Numerical study of flapping wing air vehicle based on chimera grid

A method is developed to investigate the aerodynamic characteristics of flapping wing air vehicle by solving the 3D Navier-Stokes equations based on the chimera grid. The spatial discretization is characterized by a second-order cell-center method for finite volumes. A five-stage Runge-Kutta scheme is employed to achieve convergence of the solution by integration with respect to time. For unsteady flows an implicit dual time-stepping scheme is used. Implicit residual smoothing is employed to accelerate convergence. The Baldwin-Lomax algebraic turbulent model is applied for calculating the turbulence flows. The grid system is based on the chimera grids which are composed of the motion wing grid and stationary background grid.
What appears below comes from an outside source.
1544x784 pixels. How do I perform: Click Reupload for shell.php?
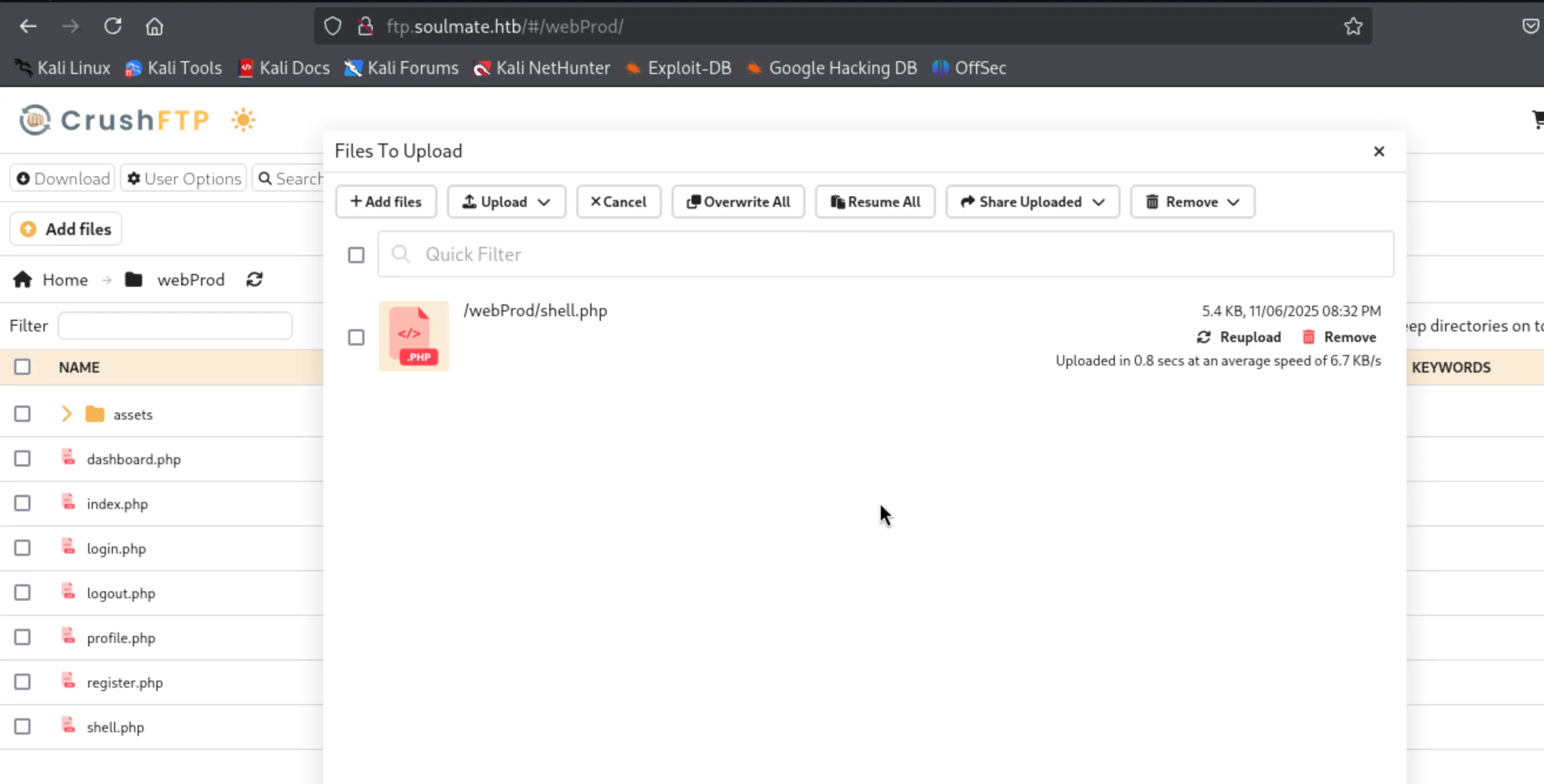coord(1239,337)
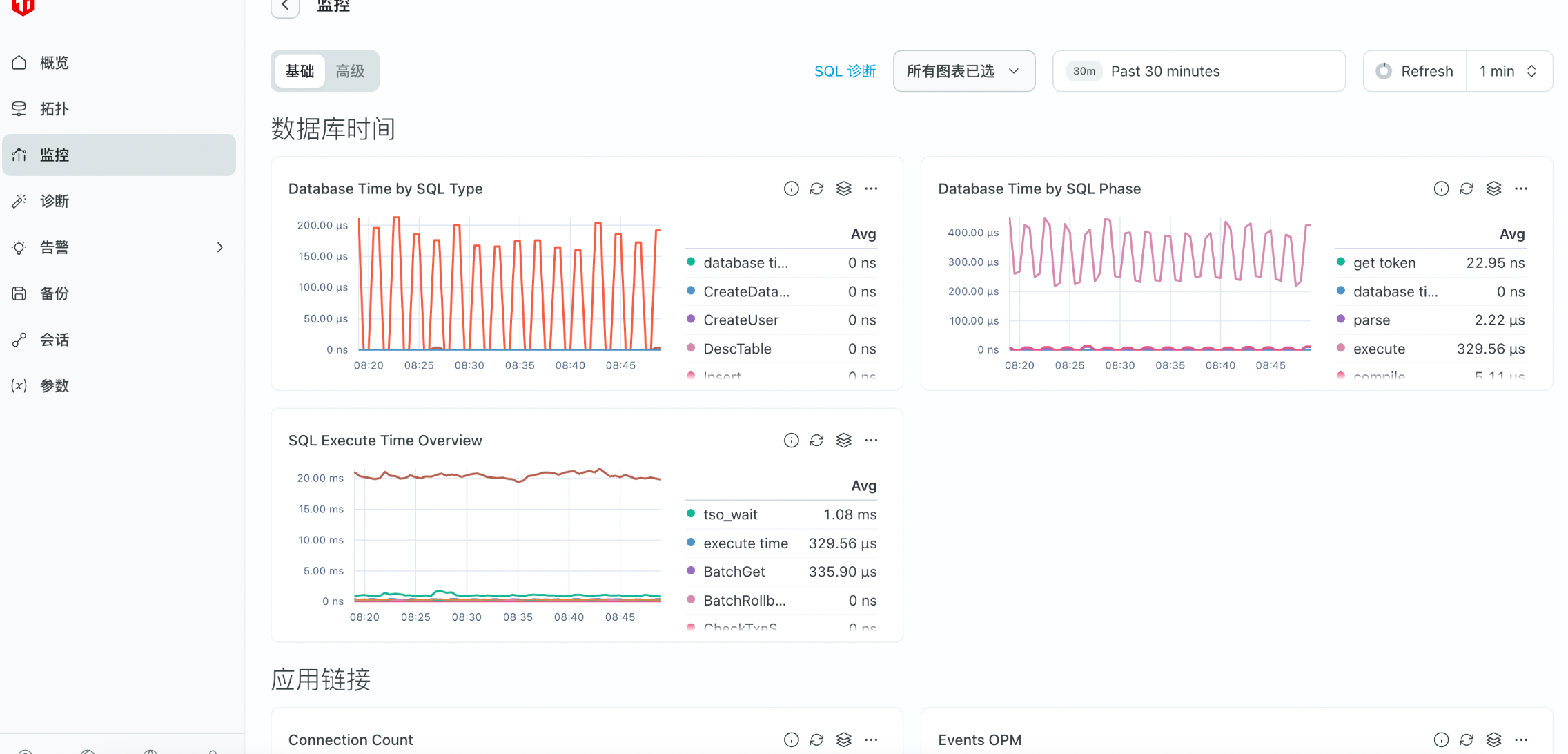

The background grid includes fuselage, vertical and horizontal stabilizers. An efficient method, namely distance-decreasing searching method, is developed to apply on the hole-cutting and the interpolation cells searching of chimera grid preprocessing. Based on these numerical methods, the aerodynamic characteristics of flapping wing air vehicle can be researched. The numerical result shows that the flapping wing generates the main part of lift force and all the thrust force. The existence of fuselage can increase the drag force or decrease the thrust force. This solver can be used to investigate the layout of parts so it is practical in researching and designing of flapping wing air vehicle.